Job:
Format the lines of the entries below as a JSON list of strings, one string per line, omitting any blank lines.

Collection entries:
================================

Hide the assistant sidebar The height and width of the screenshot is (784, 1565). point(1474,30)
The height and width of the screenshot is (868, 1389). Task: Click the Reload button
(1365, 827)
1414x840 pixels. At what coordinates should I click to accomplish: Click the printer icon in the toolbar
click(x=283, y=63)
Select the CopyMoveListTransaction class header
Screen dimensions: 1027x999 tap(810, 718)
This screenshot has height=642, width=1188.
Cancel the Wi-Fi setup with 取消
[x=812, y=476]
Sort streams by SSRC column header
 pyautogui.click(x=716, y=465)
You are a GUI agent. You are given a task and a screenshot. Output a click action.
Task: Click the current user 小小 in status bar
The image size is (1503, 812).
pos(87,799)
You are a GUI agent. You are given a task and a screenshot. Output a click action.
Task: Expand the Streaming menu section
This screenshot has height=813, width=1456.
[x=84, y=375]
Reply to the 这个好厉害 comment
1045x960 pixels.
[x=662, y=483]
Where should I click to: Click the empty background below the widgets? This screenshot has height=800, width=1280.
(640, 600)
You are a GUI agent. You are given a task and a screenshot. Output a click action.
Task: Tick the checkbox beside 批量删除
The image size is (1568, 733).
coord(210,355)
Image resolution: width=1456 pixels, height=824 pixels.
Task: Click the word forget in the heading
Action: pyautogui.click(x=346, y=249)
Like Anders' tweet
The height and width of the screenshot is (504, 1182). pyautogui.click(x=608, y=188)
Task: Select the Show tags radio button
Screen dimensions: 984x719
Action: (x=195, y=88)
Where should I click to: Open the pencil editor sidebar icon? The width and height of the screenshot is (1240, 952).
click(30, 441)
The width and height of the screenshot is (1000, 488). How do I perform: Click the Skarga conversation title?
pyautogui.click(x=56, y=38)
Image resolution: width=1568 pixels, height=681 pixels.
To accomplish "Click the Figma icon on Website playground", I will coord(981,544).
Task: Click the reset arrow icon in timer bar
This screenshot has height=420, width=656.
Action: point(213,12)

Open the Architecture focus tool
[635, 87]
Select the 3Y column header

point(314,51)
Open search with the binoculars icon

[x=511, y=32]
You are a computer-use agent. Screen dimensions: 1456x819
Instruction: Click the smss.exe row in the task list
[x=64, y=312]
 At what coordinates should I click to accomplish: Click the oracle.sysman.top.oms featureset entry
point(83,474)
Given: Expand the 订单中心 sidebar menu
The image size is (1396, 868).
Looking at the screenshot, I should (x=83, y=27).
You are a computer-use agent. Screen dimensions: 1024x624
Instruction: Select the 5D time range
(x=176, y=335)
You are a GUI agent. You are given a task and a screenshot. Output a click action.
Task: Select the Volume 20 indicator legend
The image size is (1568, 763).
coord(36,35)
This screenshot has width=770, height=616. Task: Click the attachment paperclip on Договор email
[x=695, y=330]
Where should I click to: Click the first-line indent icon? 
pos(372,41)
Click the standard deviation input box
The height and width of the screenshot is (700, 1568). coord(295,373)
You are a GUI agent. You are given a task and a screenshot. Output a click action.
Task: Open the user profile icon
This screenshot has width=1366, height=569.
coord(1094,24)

================================

Final result:
[
  "Hide the assistant sidebar The height and width of the screenshot is (784, 1565). point(1474,30)",
  "The height and width of the screenshot is (868, 1389). Task: Click the Reload button",
  "(1365, 827)",
  "1414x840 pixels. At what coordinates should I click to accomplish: Click the printer icon in the toolbar",
  "click(x=283, y=63)",
  "Select the CopyMoveListTransaction class header",
  "Screen dimensions: 1027x999 tap(810, 718)",
  "This screenshot has height=642, width=1188.",
  "Cancel the Wi-Fi setup with 取消",
  "[x=812, y=476]",
  "Sort streams by SSRC column header",
  " pyautogui.click(x=716, y=465)",
  "You are a GUI agent. You are given a task and a screenshot. Output a click action.",
  "Task: Click the current user 小小 in status bar",
  "The image size is (1503, 812).",
  "pos(87,799)",
  "You are a GUI agent. You are given a task and a screenshot. Output a click action.",
  "Task: Expand the Streaming menu section",
  "This screenshot has height=813, width=1456.",
  "[x=84, y=375]",
  "Reply to the 这个好厉害 comment",
  "1045x960 pixels.",
  "[x=662, y=483]",
  "Where should I click to: Click the empty background below the widgets? This screenshot has height=800, width=1280.",
  "(640, 600)",
  "You are a GUI agent. You are given a task and a screenshot. Output a click action.",
  "Task: Tick the checkbox beside 批量删除",
  "The image size is (1568, 733).",
  "coord(210,355)",
  "Image resolution: width=1456 pixels, height=824 pixels.",
  "Task: Click the word forget in the heading",
  "Action: pyautogui.click(x=346, y=249)",
  "Like Anders' tweet",
  "The height and width of the screenshot is (504, 1182). pyautogui.click(x=608, y=188)",
  "Task: Select the Show tags radio button",
  "Screen dimensions: 984x719",
  "Action: (x=195, y=88)",
  "Where should I click to: Open the pencil editor sidebar icon? The width and height of the screenshot is (1240, 952).",
  "click(30, 441)",
  "The width and height of the screenshot is (1000, 488). How do I perform: Click the Skarga conversation title?",
  "pyautogui.click(x=56, y=38)",
  "Image resolution: width=1568 pixels, height=681 pixels.",
  "To accomplish \"Click the Figma icon on Website playground\", I will coord(981,544).",
  "Task: Click the reset arrow icon in timer bar",
  "This screenshot has height=420, width=656.",
  "Action: point(213,12)",
  "Open the Architecture focus tool",
  "[635, 87]",
  "Select the 3Y column header",
  "point(314,51)",
  "Open search with the binoculars icon",
  "[x=511, y=32]",
  "You are a computer-use agent. Screen dimensions: 1456x819",
  "Instruction: Click the smss.exe row in the task list",
  "[x=64, y=312]",
  " At what coordinates should I click to accomplish: Click the oracle.sysman.top.oms featureset entry",
  "point(83,474)",
  "Given: Expand the 订单中心 sidebar menu",
  "The image size is (1396, 868).",
  "Looking at the screenshot, I should (x=83, y=27).",
  "You are a computer-use agent. Screen dimensions: 1024x624",
  "Instruction: Select the 5D time range",
  "(x=176, y=335)",
  "You are a GUI agent. You are given a task and a screenshot. Output a click action.",
  "Task: Select the Volume 20 indicator legend",
  "The image size is (1568, 763).",
  "coord(36,35)",
  "This screenshot has width=770, height=616. Task: Click the attachment paperclip on Договор email",
  "[x=695, y=330]",
  "Where should I click to: Click the first-line indent icon? ",
  "pos(372,41)",
  "Click the standard deviation input box",
  "The height and width of the screenshot is (700, 1568). coord(295,373)",
  "You are a GUI agent. You are given a task and a screenshot. Output a click action.",
  "Task: Open the user profile icon",
  "This screenshot has width=1366, height=569.",
  "coord(1094,24)"
]